National Center on Intensive Intervention (NCII) at American Institutes for Research: https://intensiveintervention.org/

From the website:

“NCII builds the capacity of state and local education agencies, universities, practitioners, and other stakeholders to support implementation of intensive intervention in literacy, mathematics, and behavior for students with severe and persistent learning and/or behavioral needs, often in the context of their multi-tiered system of support (MTSS) or special education services. NCII’s approach to intensive intervention is data-based individualization (DBI), a research-based process that integrates the systematic use of assessment data, validated interventions, and intensification strategies.”



Methods

Search Strings

The following keywords and search strings were used to search the reference databases and other sources:

  • Data-based instruction
  • Data-based intervention

Databases and Resources

REL Central searched ERIC for relevant references. ERIC is a free online library, sponsored by the Institute of Education Sciences, of over 1.6 million citations of education research.
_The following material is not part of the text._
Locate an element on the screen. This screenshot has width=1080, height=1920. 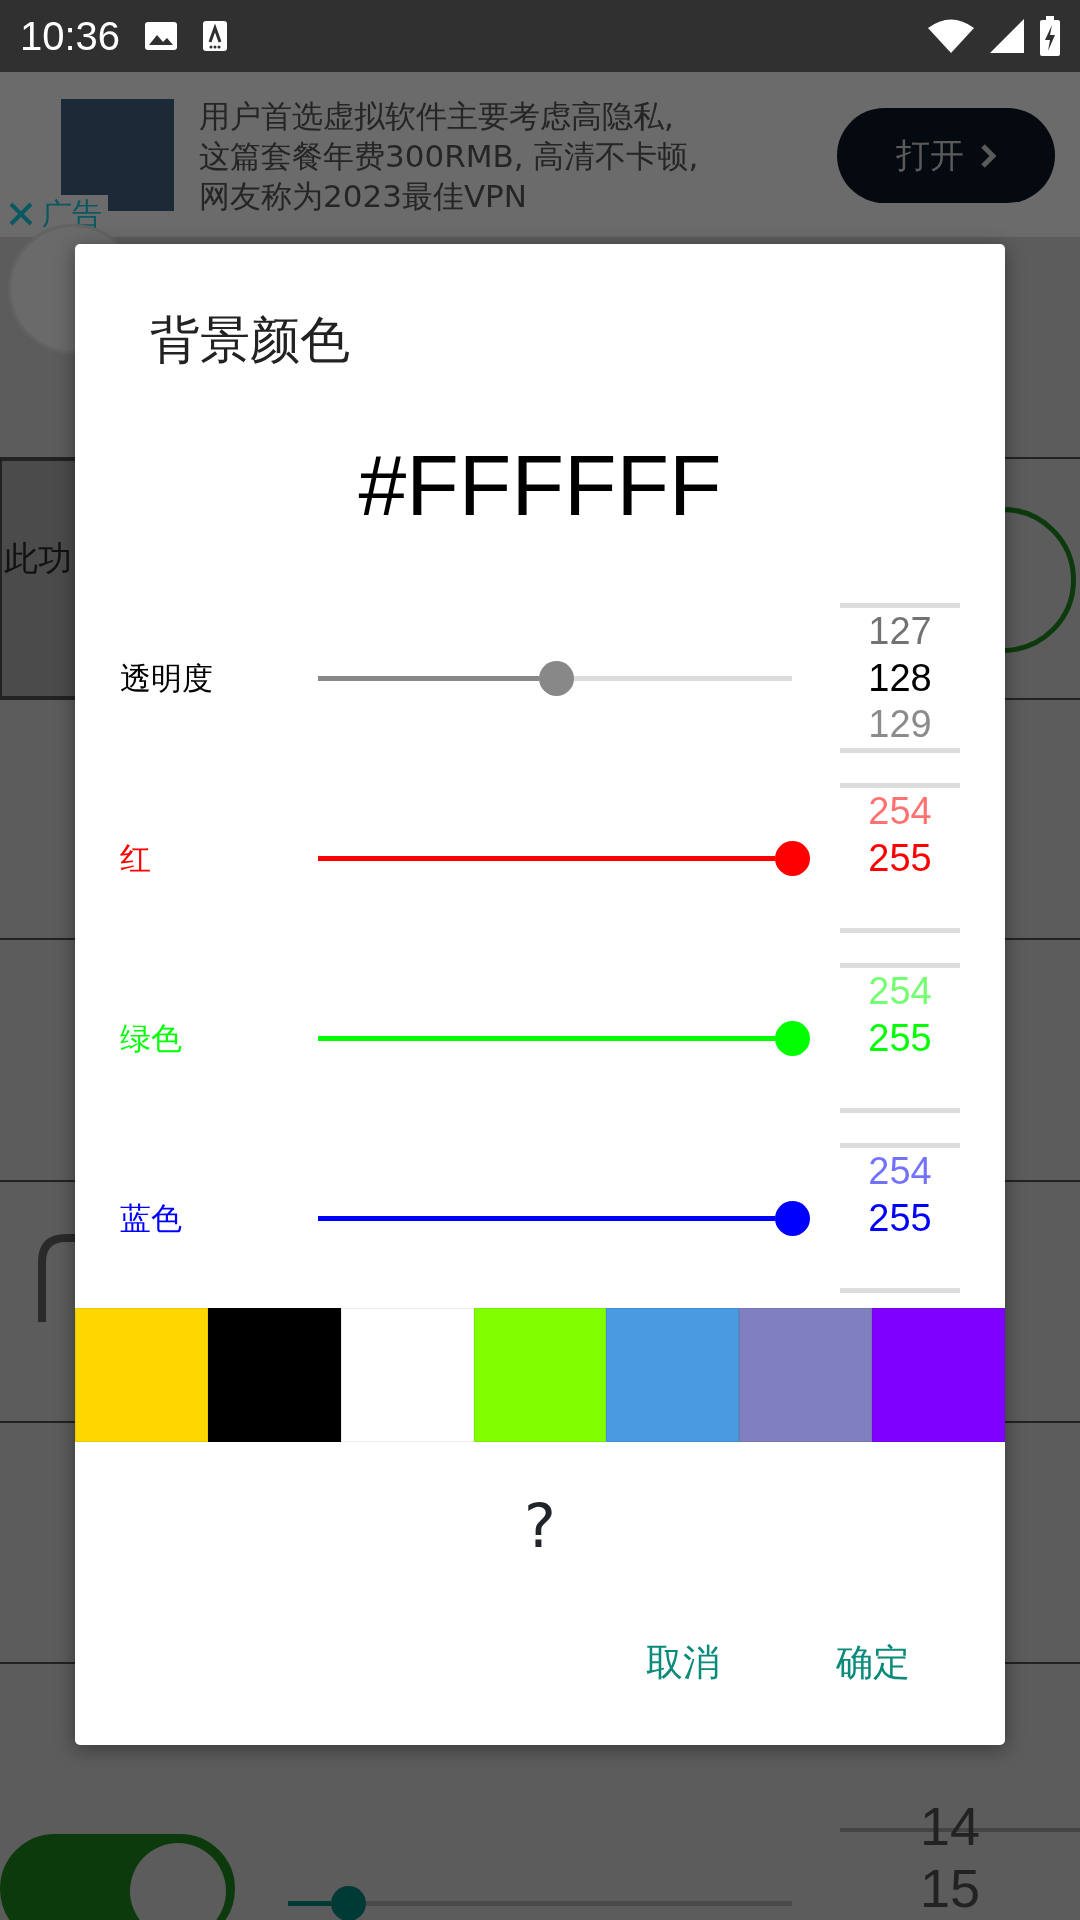
channel-label: 红 is located at coordinates (136, 858).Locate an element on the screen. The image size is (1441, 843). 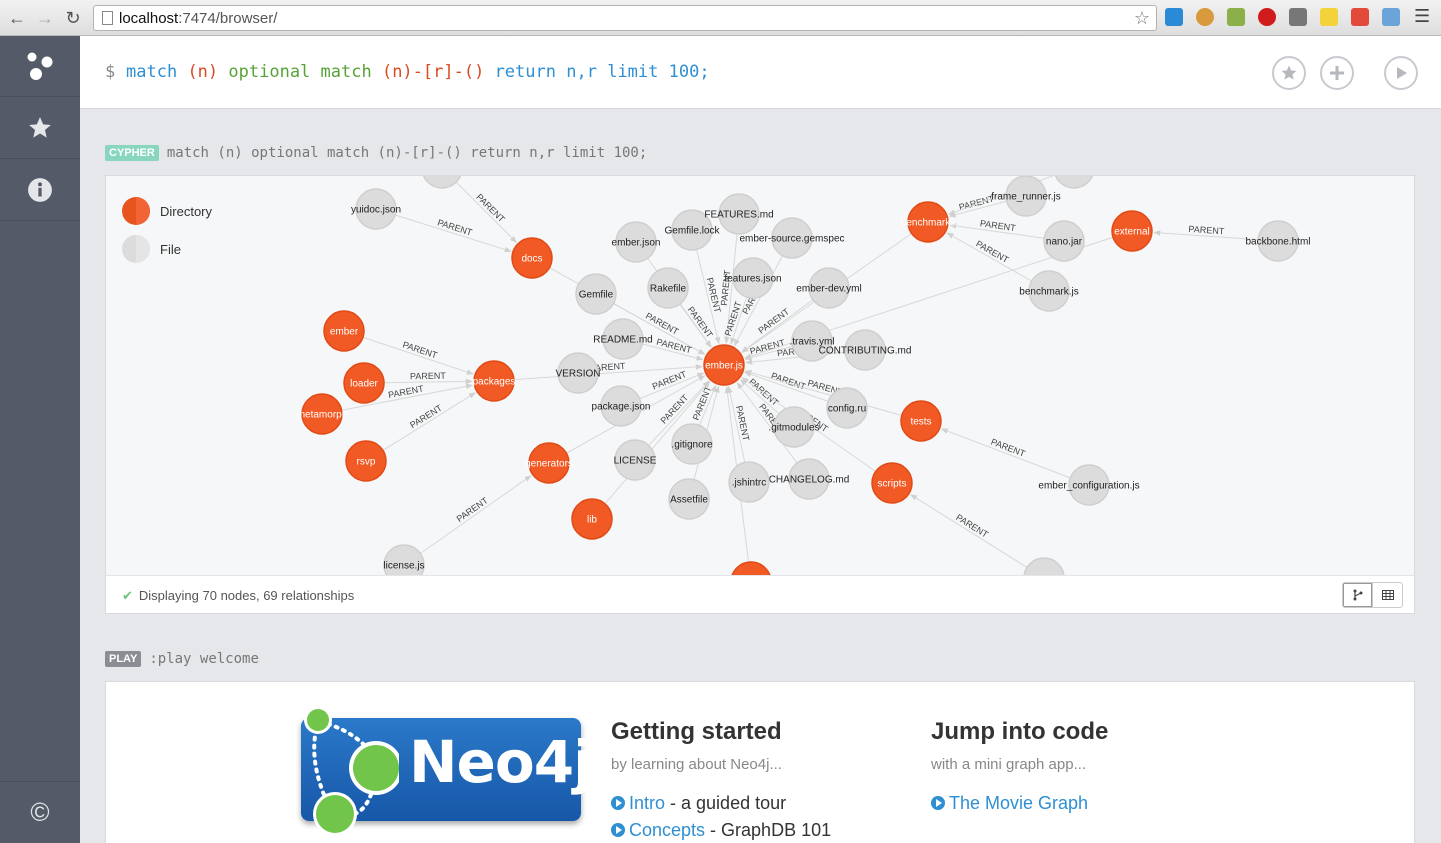
directory-node: benchmarks is located at coordinates (928, 222).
Additionally, we searched Google Scholar.

Reference Search and Selection Criteria

When searching and reviewing resources, we considered the following criteria:

  • Date of the Publication: The search and review included references published between 2009 and 2019.
  • Search Priorities of Reference Sources: Search priority was given to ERIC, followed by Google Scholar.
  • Methodology: The following methodological priorities/considerations were used in the review and selection of the references: (a) study types, such as randomized controlled trials, quasi experiments, surveys, descriptive analyses, literature reviews; and (b) target population and sample.
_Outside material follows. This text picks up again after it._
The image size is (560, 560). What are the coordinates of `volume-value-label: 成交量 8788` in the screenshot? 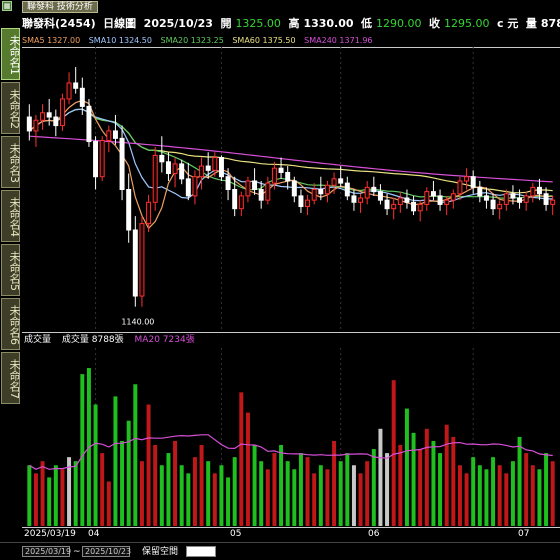 It's located at (88, 340).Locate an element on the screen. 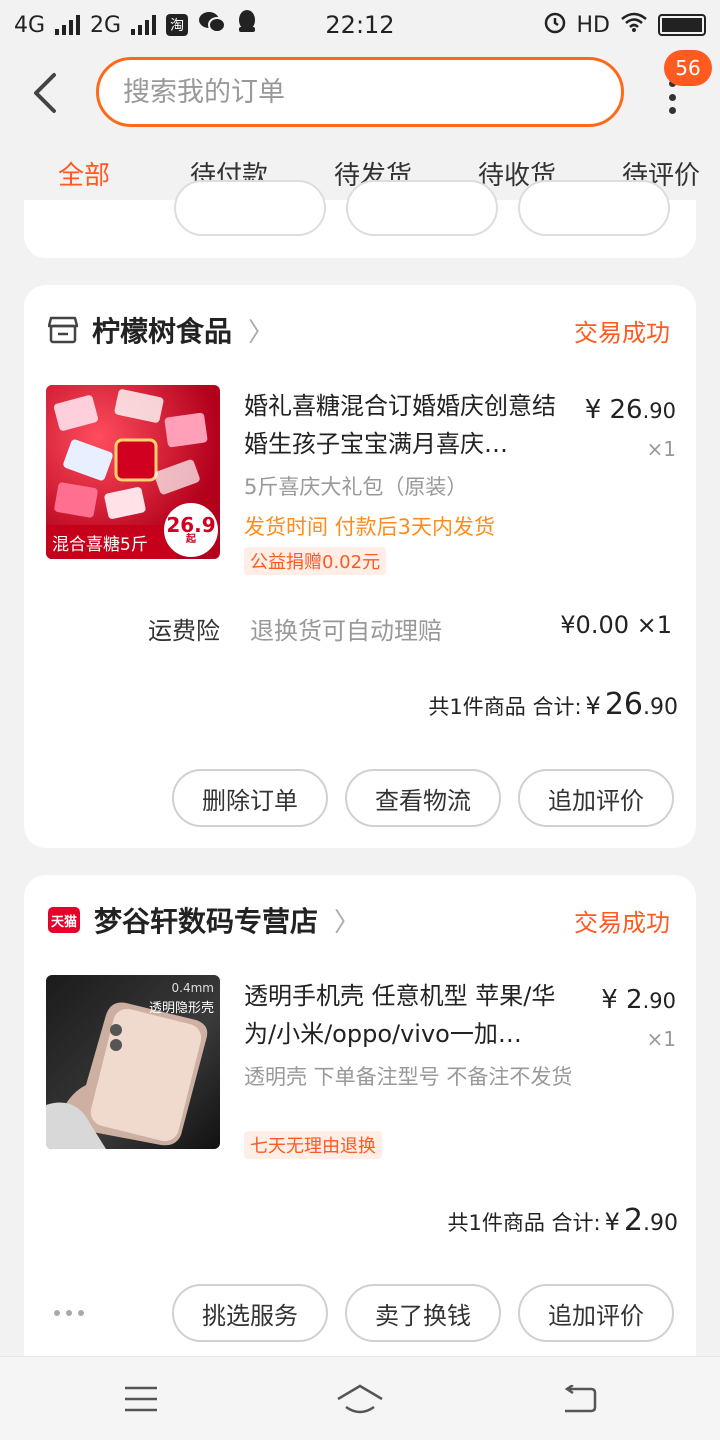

This memorandum is one in a series of quick-turnaround responses to specific questions posed by educational stakeholders in the Central Region (Colorado, Kansas, Missouri, Nebraska, North Dakota, South Dakota, Wyoming), which is served by the Regional Educational Laboratory Central at Marzano Research. This memorandum was prepared by REL Central under a contract with the U.S. Department of Education’s Institute of Education Sciences (IES), Contract ED-IES-17-C-0005, administered by Marzano Research. Its content does not necessarily reflect the views or policies of IES or the U.S. Department of Education nor does mention of trade names, commercial products, or organizations imply endorsement by the U.S. Government.